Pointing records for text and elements
━━━━━━━━━━━━━━━━━━━━━━━━━━━━━━

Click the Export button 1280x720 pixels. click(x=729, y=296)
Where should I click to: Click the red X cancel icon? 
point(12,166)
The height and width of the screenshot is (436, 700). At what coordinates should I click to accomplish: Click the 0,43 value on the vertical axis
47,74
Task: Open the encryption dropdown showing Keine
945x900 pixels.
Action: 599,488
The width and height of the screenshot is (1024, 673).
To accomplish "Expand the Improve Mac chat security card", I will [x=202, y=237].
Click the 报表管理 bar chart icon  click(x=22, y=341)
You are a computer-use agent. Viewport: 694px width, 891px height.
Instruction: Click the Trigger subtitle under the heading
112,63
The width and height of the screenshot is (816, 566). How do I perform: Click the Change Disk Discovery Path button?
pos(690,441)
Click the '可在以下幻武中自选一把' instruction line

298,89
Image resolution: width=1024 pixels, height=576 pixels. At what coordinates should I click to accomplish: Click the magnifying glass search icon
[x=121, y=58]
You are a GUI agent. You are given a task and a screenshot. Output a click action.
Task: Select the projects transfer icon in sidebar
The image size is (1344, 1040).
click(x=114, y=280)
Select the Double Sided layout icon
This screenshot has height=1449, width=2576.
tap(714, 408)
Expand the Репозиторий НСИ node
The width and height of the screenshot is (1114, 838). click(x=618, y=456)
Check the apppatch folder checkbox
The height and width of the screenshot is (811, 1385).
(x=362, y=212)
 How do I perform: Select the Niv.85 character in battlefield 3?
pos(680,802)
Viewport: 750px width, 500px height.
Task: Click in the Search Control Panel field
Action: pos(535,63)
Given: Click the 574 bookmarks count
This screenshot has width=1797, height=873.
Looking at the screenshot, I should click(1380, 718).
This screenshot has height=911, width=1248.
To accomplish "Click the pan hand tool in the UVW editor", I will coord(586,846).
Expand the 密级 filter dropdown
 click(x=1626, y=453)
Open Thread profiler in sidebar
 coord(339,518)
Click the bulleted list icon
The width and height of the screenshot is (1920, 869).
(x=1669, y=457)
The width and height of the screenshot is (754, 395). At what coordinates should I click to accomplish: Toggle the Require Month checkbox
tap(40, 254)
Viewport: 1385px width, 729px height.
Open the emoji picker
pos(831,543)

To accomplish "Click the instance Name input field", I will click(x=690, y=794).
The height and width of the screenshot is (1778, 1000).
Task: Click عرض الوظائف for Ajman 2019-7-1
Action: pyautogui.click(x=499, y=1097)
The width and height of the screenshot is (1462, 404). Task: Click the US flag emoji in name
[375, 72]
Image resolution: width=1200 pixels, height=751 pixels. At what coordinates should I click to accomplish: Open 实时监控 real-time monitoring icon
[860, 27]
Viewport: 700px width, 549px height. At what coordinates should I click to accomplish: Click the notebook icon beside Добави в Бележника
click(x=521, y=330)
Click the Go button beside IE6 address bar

━━━━━━━━━━━━━━━━━━━━━━━━━━━━━━

Output as a numbered list, with blank lines omitted, the lines of the records from the one containing "Viewport: 1385px width, 729px height." through the end of the records.

1. Viewport: 1385px width, 729px height.
2. Open the emoji picker
3. pos(831,543)
4. To accomplish "Click the instance Name input field", I will click(x=690, y=794).
5. The height and width of the screenshot is (1778, 1000).
6. Task: Click عرض الوظائف for Ajman 2019-7-1
7. Action: pyautogui.click(x=499, y=1097)
8. The width and height of the screenshot is (1462, 404). Task: Click the US flag emoji in name
9. [375, 72]
10. Image resolution: width=1200 pixels, height=751 pixels. At what coordinates should I click to accomplish: Open 实时监控 real-time monitoring icon
11. [860, 27]
12. Viewport: 700px width, 549px height. At what coordinates should I click to accomplish: Click the notebook icon beside Добави в Бележника
13. click(x=521, y=330)
14. Click the Go button beside IE6 address bar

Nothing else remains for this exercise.